Woritak lifted his wristcom. "One will consult the appropriate person." He muttered. The com emitted untranslated alien gibberish.
"Maintenance Engineer Til Iminik says that the device bears the designation Sheltok UF-90."
Another washout. That particular generator was too weak to form a shield against an actinic flare, even if we could figure out how to modify the field projection from umbrella to dome. I had one last notion.
"The tunnel leading to the other Nutmeg site: Do either of you know which direction it takes?
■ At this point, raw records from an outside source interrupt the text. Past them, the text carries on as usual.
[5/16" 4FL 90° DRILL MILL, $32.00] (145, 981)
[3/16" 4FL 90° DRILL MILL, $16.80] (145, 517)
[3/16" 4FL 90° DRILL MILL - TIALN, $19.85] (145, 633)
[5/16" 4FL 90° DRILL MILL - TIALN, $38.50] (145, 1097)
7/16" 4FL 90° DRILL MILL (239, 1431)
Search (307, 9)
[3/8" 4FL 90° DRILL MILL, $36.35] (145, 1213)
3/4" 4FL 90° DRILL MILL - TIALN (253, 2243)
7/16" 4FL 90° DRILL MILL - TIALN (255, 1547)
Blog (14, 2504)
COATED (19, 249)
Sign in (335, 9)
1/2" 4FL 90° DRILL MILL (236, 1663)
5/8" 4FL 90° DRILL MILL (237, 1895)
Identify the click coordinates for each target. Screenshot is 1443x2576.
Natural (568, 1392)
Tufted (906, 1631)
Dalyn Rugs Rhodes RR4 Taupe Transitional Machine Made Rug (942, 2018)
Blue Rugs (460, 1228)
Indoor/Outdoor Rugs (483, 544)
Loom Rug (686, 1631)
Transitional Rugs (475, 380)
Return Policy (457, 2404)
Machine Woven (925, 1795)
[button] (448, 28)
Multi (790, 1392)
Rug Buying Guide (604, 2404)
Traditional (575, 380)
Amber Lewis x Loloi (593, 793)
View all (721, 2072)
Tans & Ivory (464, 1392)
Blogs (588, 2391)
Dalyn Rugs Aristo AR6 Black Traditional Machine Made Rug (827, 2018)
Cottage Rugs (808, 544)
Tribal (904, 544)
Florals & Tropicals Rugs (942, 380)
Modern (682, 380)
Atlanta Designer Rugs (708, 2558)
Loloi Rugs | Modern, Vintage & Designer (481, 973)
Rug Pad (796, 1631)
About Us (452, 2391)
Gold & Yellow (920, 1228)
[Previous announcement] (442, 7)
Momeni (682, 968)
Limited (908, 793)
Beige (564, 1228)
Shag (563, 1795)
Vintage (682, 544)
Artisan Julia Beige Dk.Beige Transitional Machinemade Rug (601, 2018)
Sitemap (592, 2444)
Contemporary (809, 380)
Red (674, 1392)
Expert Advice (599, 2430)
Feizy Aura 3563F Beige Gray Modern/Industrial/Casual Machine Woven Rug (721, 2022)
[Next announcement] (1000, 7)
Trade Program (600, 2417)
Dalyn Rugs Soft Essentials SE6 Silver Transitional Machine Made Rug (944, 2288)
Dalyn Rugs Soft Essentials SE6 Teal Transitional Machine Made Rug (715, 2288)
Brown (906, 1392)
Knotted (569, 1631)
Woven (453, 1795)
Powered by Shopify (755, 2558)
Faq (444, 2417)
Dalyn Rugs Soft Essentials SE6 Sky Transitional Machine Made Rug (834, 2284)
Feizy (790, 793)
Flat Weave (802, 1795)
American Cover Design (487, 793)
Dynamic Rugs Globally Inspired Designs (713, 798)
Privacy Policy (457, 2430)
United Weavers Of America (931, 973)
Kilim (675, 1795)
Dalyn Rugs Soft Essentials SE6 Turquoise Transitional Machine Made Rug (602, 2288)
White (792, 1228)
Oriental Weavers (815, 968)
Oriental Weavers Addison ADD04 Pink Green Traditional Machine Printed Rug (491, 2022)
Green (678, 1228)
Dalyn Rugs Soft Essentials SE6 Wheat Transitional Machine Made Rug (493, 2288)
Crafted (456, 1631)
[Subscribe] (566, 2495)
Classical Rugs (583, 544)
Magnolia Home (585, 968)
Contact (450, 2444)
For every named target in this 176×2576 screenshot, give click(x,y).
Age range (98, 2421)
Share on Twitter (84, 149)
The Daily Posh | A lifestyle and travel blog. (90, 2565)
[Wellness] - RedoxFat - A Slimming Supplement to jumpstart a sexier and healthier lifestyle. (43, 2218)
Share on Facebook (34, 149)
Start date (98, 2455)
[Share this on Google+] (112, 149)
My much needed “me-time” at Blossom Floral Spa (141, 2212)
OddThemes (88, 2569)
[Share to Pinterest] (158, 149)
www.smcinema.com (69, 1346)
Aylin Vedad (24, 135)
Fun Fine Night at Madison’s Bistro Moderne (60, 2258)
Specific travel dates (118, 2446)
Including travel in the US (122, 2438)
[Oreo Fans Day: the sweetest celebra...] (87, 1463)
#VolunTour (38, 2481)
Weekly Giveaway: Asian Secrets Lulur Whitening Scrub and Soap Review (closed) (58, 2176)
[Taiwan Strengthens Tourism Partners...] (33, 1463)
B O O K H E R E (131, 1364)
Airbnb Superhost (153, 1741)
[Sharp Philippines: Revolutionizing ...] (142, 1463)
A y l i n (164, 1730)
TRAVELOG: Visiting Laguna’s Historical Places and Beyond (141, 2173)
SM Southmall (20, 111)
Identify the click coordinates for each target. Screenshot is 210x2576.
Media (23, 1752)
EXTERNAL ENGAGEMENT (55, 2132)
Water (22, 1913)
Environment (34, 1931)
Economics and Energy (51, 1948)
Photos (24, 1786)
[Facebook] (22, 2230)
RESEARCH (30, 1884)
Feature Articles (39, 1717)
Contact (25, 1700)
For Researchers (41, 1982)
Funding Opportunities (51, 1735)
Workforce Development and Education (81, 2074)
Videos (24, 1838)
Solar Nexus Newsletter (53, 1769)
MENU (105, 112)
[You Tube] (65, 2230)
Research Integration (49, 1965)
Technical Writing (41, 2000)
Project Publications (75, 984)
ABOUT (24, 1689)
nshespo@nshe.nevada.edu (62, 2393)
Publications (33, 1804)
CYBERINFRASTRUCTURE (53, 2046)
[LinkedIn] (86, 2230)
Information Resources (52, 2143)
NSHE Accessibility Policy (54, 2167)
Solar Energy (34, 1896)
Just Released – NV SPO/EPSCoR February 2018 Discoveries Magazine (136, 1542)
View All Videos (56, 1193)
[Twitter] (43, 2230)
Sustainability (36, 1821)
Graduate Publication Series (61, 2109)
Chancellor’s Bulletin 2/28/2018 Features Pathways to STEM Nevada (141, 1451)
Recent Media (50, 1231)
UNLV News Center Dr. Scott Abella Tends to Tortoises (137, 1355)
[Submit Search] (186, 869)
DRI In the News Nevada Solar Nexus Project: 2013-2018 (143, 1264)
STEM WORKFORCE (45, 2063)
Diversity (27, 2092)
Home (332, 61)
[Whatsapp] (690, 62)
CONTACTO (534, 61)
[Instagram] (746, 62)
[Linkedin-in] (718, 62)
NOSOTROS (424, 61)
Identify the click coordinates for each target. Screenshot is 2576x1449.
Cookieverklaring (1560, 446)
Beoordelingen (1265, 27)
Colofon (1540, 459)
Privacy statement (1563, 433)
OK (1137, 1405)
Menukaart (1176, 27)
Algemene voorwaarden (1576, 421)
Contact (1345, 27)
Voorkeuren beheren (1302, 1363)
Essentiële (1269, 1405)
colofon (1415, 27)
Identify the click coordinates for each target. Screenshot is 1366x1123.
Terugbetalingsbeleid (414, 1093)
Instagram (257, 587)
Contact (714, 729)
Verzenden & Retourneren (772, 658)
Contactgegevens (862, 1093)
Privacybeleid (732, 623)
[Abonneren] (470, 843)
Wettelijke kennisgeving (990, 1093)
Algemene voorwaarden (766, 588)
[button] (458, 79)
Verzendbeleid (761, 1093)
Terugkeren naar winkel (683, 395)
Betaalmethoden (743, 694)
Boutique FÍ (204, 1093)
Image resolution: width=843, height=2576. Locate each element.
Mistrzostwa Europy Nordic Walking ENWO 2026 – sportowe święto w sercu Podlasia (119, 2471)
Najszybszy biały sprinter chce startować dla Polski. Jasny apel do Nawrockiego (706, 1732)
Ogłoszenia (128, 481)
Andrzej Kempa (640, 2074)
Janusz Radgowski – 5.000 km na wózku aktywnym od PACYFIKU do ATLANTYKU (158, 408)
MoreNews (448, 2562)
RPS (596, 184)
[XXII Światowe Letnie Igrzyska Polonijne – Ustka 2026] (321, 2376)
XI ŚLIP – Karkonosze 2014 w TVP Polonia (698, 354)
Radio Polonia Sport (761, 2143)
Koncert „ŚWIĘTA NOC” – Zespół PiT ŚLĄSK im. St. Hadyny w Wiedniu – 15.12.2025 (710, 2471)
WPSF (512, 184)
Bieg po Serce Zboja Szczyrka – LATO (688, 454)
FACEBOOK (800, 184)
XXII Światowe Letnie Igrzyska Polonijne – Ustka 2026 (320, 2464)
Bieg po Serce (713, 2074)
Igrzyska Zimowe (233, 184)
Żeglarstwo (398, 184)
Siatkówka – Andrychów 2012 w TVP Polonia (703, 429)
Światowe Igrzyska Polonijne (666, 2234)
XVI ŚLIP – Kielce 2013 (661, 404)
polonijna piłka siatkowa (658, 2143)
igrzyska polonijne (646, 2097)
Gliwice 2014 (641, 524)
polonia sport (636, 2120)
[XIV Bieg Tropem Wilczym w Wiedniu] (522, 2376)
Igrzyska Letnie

Does it go south?"
Emily Konigsberg shook her head. "I have no idea."
"One is certain," Woritak said, "that it trends to the northeast."
"What," I asked h
im, "did you do with the belt and pouch that your orderlies took off me when I first arrived?"
"It is probably still lying in the nonsterile-materials tray in the hospital annex. This one forgot to instruct the lepido technicians to dispose of it. Because they are deficient in volition, they would not do so under their own initiative."
"Great! Emily, how long to get my sister Eve out of dy stasis?"
She was taken aback by the abrupt change of subject, and perhaps also by my use of her human name. The harsh voice faltered. "I think—less than thirty minutes. We—We would have to disconnect the apparatus, check her vital signs, and give necessary medication. But why not let the poor woman pass away peacefully?"
I ignored that, even though it was a valid question. "What kind of shape will Eve be in when she comes out? Conscious? Able to walk?"
"Semiconscious at best. She may recognize you. But she'll be very weak for several hours, until normal metabolic processes are reestablished. Certainly not able to walk. And her immune system won't be up to speed for days. We have no medicuffs available."
"You and Woritak go get Eve out of that tank. Matt, give them your envirosuit. They can dress Eve in it. At least she can breathe filtered air and stay warm and dry."
"During what?" Matt demanded.
"Our escape. Maybe." I picked up the Allenby stunner carbine I'd been carrying, in case some of the Haluk troopers weren't yet in a mood to contemplate death with docility. "Matt, you come along with me to the hospital. We're going to get the subterrain chart in my belt-pouch."
"What good will it do us?" she asked.
"Remember the half-eaten testudo Bob found? The one he nicknamed Luckless Larry? That Haluk came from here— and it didn't use the Nutmeg connector tunnel, which goes in the wrong direction. That means there's got to be another way out. Let's go find it."
Emily Konigsberg offered her alien wristcom unit to me. "Here, take this communicator. Press the black button to reach Woritak. I've also programmed it with the countdown timing."